=== GIVEN REQUEST A ===
In the blog post, which book did the writer reread last week on the beach?

+ + + +

Thursday, August 27, 2009

Tapering of vacationland...

Things feel like they are coming to a close. Like they are falling asleep here and thus the waking world is in fact what will be the dream of here. The return to Paris. The bustle. the work. The teaching. The getting ready for another year. the applying for qualification. The list of to-do items left in some box somewhere before one (I) took off to here.

But I am not yet there. there are a few more seascape days left, afternoons finishing good novesl on the sandy beaches, diving into the blue waters to cool down. There are a few more evenings of gorgeous sunsets over bay and mountains. But alas, so few, so few I must now dash off an savor them!!!!

Sunday, August 23, 2009

Athens is burning....summer island reading and reflecting

Here, the life on the island paradise continues. The sky at night is red red red in the direction of Athens and the mainland, though so far away I doubt that the sunset really has a thing to do with the redness here. Though who knows? Until this change, the world was all blues and greens.

As I reread Incubation : a space for monsters by Bhanu Kapil last week (click title for spd link), laying in the hot sands so very far from all Americaness that peppers that book, reading through it, reading to write back to myself at times, to my own movements over a life, I drifted, re-re-reading, thinking of the colors in it versus the colors here. Very different tones the greens and blues and browns of here and the reds and oranges in the book.

+ + + +

=== GIVEN REQUEST B ===
Render the records from their first line through the line containing "51CTO (44, 1258)" as a Markdown table with the columns Row and Line, numbering each line and omitting any blank lines.

+ + + +

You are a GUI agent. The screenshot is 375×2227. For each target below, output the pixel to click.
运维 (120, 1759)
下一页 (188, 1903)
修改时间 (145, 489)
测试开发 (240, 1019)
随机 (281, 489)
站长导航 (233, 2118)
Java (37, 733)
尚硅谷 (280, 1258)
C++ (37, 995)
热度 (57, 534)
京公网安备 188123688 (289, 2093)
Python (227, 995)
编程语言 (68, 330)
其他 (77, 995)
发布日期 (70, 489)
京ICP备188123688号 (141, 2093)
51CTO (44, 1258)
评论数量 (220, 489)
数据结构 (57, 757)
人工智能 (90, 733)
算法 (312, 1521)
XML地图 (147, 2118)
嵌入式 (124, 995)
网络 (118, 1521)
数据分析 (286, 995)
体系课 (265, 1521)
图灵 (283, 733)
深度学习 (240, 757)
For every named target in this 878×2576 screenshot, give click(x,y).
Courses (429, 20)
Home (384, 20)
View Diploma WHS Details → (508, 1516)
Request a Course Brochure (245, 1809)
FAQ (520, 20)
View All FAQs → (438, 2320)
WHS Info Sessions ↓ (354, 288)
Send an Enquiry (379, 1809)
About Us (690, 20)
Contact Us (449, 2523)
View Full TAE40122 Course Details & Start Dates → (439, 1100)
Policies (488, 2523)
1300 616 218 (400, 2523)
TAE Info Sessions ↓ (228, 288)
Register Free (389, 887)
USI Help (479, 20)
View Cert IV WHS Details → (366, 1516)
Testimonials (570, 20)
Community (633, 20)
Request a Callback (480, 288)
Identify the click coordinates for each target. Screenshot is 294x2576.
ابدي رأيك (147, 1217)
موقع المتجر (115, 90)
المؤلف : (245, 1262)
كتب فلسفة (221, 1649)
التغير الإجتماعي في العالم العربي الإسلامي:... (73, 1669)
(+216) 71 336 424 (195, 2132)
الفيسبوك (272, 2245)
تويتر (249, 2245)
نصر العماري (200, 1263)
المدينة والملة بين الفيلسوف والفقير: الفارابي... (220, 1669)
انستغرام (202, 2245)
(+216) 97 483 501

+ + + +

=== EXERCISE OUTPUT A ===
Incubation: a space for monsters by Bhanu Kapil

=== EXERCISE OUTPUT B ===
| Row | Line |
|---|---|
| 1 | You are a GUI agent. The screenshot is 375×2227. For each target below, output the pixel to click. |
| 2 | 运维 (120, 1759) |
| 3 | 下一页 (188, 1903) |
| 4 | 修改时间 (145, 489) |
| 5 | 测试开发 (240, 1019) |
| 6 | 随机 (281, 489) |
| 7 | 站长导航 (233, 2118) |
| 8 | Java (37, 733) |
| 9 | 尚硅谷 (280, 1258) |
| 10 | C++ (37, 995) |
| 11 | 热度 (57, 534) |
| 12 | 京公网安备 188123688 (289, 2093) |
| 13 | Python (227, 995) |
| 14 | 编程语言 (68, 330) |
| 15 | 其他 (77, 995) |
| 16 | 发布日期 (70, 489) |
| 17 | 京ICP备188123688号 (141, 2093) |
| 18 | 51CTO (44, 1258) |